Depois de satisfeitos a mulher começou a discursar sobre trivialidades. Chamo de trivialidades porque a proposta que ela tinha para nós era simples: assassinato. Mas ela se deu ao trabalho de traçar motivos e razões que pretensamente justificariam a carnificina que iríamos promover. Aqueles assuntos não me interessavam, além disso, a decisão de aceitar ou não aquele trabalho não cabia a mim. E sem me consultar, Klaus Larousse aceitou matar o que pareciam ser um punhado de religiosos fanáticos. Eu poderia facilmente garantir a sua segurança, não havia motivos para censurá-lo.

Cumprimos o acordo naquela mesma noite. Eram dois pequenos cubículos que funcionavam como templos, dissimulados como casas convencionais. Não havia o que se pudesse chamar de defesa ou mesmo guarnição, e em poucos instantes tudo o que restou foram escombros, que os outros tiveram o cuidado de incendiar para evitar maiores investigações. Durante nossa breve batalha ocorreram-me algumas coisas.

A primeira era que dentre nós, exceto por mim, não haviam homens ou mulheres que pudessem ser considerados verdadeiramente guerreiros. Exceto, talvez, por um homem que lutava ao nosso lado, e atendia pelo nome de Jim. Tinha uma aparência única, que combinava com a excêntrica lâmina curva que ele usava. Apesar das diferenças, eu tinha que admitir que ele tinha habilidade. Os demais tinham talentos únicos e diversos, mas eram desajeitados e fracos para o combate. Se tivéssemos que permanecer juntos, eu sabia qual seria o meu papel naquele mosaico.

A outra coisa que me ocorreu foi que WaterDeep era uma cidade imensa, na qual viviam todo o tipo de gente. Deviam existir centenas desses pequenos templos clandestinos, desses deuses e de tantos outros. O que esses tinham de especial? Me ocorreu que a velha na taverna escondia algo. Minha dúvida durou muito pouco, leitor. No caminho de volta, enquanto passávamos pelo porto, as verdadeiras intenções de nosso patrono se revelaram.

quarta-feira, 14 de maio de 2008

Fora dos Muros de Thay

O desejo de todo Thayano é ser iniciado nas artes arcanas, debruçar-se sobre os livros, desvendar os segredos das magias e dos feitiços, para então, ter o seu conhecimento notado pelos Zulkyres e ser contemplado com o título de Mago Vermelho. A casta arcana que domina Thay e mais temida e respeitada em toda Faerûm.

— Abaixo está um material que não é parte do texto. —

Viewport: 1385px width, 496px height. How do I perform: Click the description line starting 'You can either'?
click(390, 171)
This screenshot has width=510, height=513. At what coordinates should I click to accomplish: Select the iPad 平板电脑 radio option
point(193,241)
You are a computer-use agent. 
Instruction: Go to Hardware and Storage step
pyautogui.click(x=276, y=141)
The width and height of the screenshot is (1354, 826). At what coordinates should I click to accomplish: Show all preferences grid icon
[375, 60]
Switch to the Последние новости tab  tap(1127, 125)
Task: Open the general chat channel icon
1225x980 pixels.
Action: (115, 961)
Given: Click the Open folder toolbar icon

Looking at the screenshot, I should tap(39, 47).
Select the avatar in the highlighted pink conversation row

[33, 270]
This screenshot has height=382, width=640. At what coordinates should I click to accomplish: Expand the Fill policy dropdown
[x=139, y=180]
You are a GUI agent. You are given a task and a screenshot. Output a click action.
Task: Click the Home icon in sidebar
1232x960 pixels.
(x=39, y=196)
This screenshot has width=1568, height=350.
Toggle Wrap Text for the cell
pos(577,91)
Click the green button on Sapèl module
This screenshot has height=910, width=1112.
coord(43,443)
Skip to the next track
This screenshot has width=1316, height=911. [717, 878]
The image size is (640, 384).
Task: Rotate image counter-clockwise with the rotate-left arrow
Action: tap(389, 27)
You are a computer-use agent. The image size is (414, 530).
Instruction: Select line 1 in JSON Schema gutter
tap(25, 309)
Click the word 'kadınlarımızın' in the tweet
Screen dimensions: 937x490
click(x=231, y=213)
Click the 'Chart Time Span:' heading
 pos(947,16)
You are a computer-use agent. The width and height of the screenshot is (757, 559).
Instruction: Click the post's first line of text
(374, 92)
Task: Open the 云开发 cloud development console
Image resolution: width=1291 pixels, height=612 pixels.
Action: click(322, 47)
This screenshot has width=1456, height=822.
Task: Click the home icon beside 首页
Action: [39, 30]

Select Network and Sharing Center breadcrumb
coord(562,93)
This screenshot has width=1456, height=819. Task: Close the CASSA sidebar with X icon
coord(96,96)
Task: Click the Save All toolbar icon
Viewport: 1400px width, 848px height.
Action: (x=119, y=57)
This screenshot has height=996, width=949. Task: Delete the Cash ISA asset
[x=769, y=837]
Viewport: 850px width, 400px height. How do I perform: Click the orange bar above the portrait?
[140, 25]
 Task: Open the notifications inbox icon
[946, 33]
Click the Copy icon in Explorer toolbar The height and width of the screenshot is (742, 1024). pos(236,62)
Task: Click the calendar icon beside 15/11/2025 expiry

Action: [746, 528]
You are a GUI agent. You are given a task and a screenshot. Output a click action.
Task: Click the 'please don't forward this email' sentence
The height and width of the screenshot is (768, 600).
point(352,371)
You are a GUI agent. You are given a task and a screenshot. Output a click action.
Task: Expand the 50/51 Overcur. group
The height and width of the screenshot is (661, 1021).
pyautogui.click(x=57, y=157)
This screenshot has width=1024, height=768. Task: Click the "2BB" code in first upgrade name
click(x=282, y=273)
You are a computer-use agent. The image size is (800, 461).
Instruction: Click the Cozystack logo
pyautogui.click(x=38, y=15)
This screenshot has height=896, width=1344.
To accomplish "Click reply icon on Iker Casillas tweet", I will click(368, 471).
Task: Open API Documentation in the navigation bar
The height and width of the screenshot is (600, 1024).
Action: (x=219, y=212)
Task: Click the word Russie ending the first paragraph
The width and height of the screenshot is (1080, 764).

Mas tal prestígio tem um preço.

Em troca de se aprofundarem nos mistérios das escolas arcanas, os Magos de Thay negligenciam o treino e aperfeiçoamento das artes de combate, e seu imenso poder é um atrativo natural da inveja e da ira de outros grupos menores. Os Magos Vermelhos são pouco eficientes em defender-se. Esse é o papel do Cavaleiro de Thay. Dizem que os Magos Vermelhos são praticamente invencíveis, se isto é verdade, o é porque juntam a dedicação infinita dos arcanos com a eficiência e técnica impecável da nossa milícia.

Minha narração começa antes mesmo da minha ascençao a Cavaleiro e bem longe das torres do reino vermelho. Eu era nada mais que um soldado, já havia feito a minha escolha, seria um Cavaleiro de Thay, restava impor esse desejo aos meus superiores e me provar digno deste título. Havia sido enviado para leste, além do grande deserto, numa imensa cidade chamada Waterdeep. Minha missão era acompanhar e proteger o aspirante a Mago Vermelho Klaus Larousse.

Na verdade tanto ele como eu aspirávamos a algo e, como é de costume na sociedade Thayana, os Zulkyres confiavam na competição entre os novatos para selecionar os melhores dentre os melhores, de forma que, somente pelo fato de perseguimos destinos diametralmente opostos, que nos era possível conviver pacificamente. Além disso, Klaus e eu já eramos conhecidos antes de sermos enviados em missão juntos.

Faço aqui um breve comentário que ficará claro no decorrer desta narração. Já naquela época, Klaus Larousse fazia parte de uma casta superior à minha, no entanto, não me lembro de vê-lo usar gratuitamente essa posição privilegiada e sempre ouviu com interesse respeitoso meus raros comentários e sugestões. Na verdade, tratava-me com relativa igualdade, fato que só fui entender completamente anos mais tarde.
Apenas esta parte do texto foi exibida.